Le risque en finance n’est pas qu’un mot à la mode. C’est une allocation pour risque. Ou plutôt son absence. Lorsque vous prêtez de l’argent, vous vendez de la sécurité. Si le banquier pense que vous ne rembourserez peut-être pas, il vous facturera davantage. Il s’agit du risque de défaut. Le taux d’intérêt comprend une prime. Plus le risque de défaut est élevé, plus la prime est élevée. Mathématiques simples.
Mais il ne s’agit pas seulement de prêts.
Tout investissement en actions comporte un risque implicite. Il n’y a aucune garantie de retour. Vous pourriez tout perdre. Il s’agit du risque de trading ou risque de variabilité. Il mesure dans quelle mesure votre rendement réel pourrait s’écarter de ce à quoi vous vous attendiez. Vers le haut ou vers le bas. Le marché ne se soucie pas de vos projets.
Comprendre l’aversion au risque et la dynamique du marché
La plupart des gens souhaitent minimiser leur exposition. C’est de l’aversion au risque.

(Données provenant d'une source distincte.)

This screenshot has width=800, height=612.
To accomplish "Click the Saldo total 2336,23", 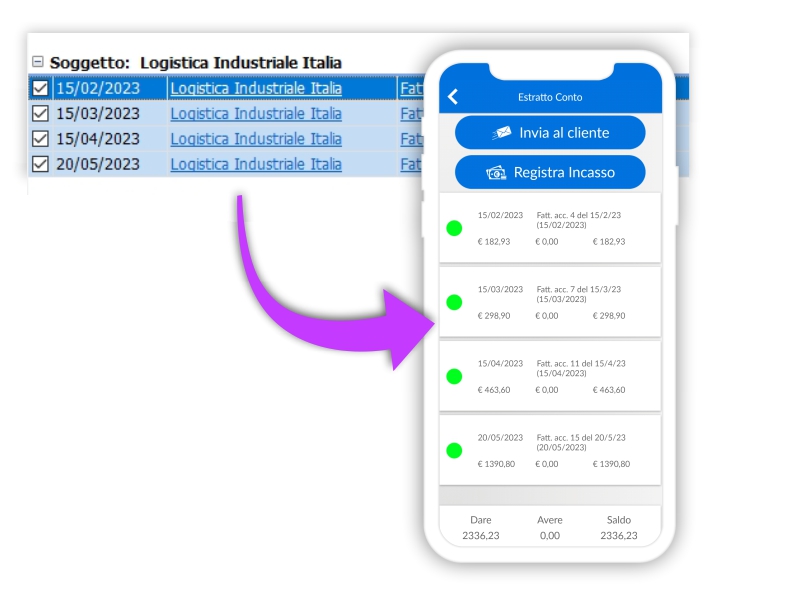I will click(x=618, y=536).
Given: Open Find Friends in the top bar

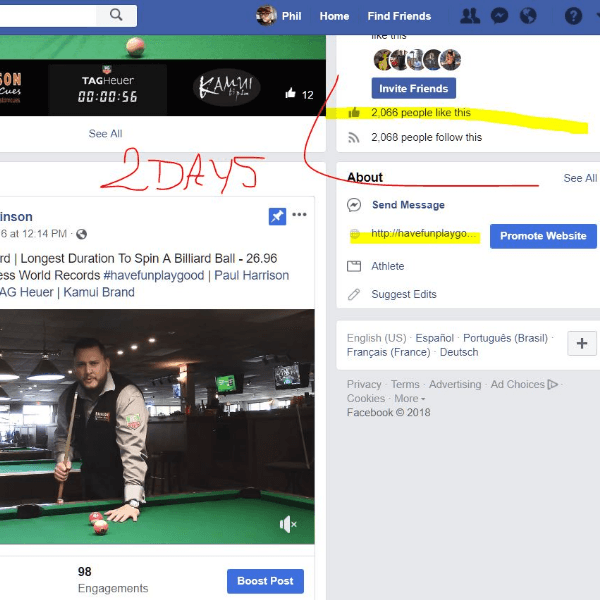Looking at the screenshot, I should point(399,16).
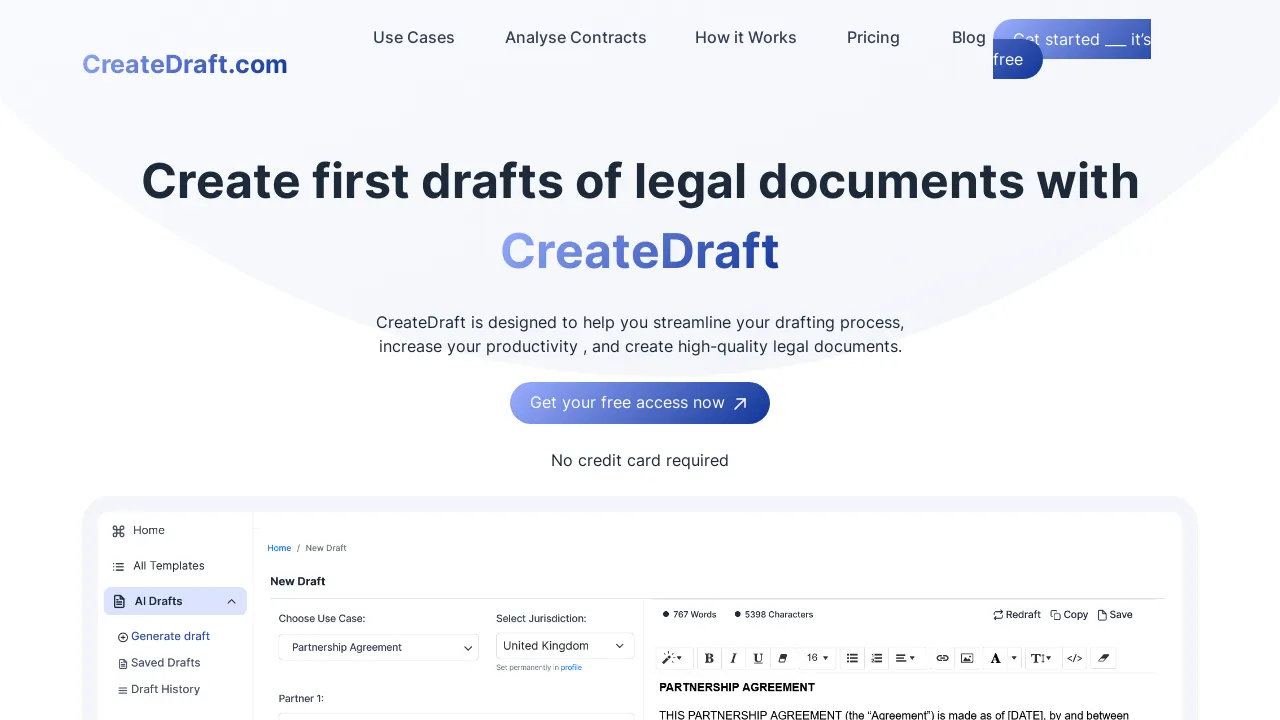Click the Underline icon
Image resolution: width=1280 pixels, height=720 pixels.
(x=758, y=658)

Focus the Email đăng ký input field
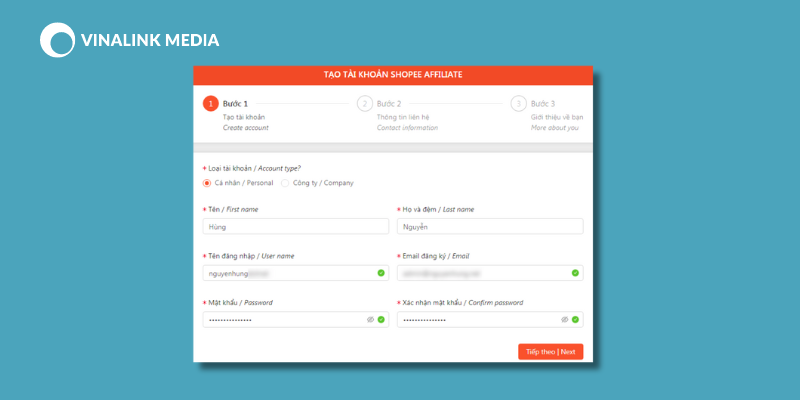[x=490, y=273]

C’est la nature humaine. Nous détestons perdre. Nous préférons la certitude.
L’économie n’est pas d’accord.
La société a besoin de prendre des risques. L’innovation l’exige. On ne peut pas construire l’avenir en jouant la sécurité. La croissance est propulsée par le hasard. Des institutions existent pour gérer cette tension. Ils permettent aux individus de transférer ou de mutualiser les risques.
Le secteur des assurances en est le meilleur exemple. Les gens paient des primes. Ils achètent une protection contre les chocs financiers. Maladie. Accidents. Événements malheureux spécifiés.
Qui décide de ce qui vaut le risque ?
Des chercheurs de l’Université Northwestern étudient la composante génétique de la prise de risque financier. Cela ne s’apprend pas seulement. Il peut être cuit.
Cela crée un paradoxe. Nous craignons le risque. Nous en avons besoin.
Le marché équilibre cela. L’assurance regroupe les risques entre les participants consentants. Les prêteurs l’intègrent au prêt. Les investisseurs exigent des rendements plus élevés pour une volatilité plus élevée.
C’est une négociation constante.
Un côté veut la sécurité. L’autre veut la croissance.
Où passe la ligne ?
Cela dépend de qui tient le sac. Et s’ils ont une prédisposition génétique à ignorer les signes avant-coureurs.
Le système fonctionne. À peine.
Tant que quelqu’un est prêt à prendre l’autre côté du marché.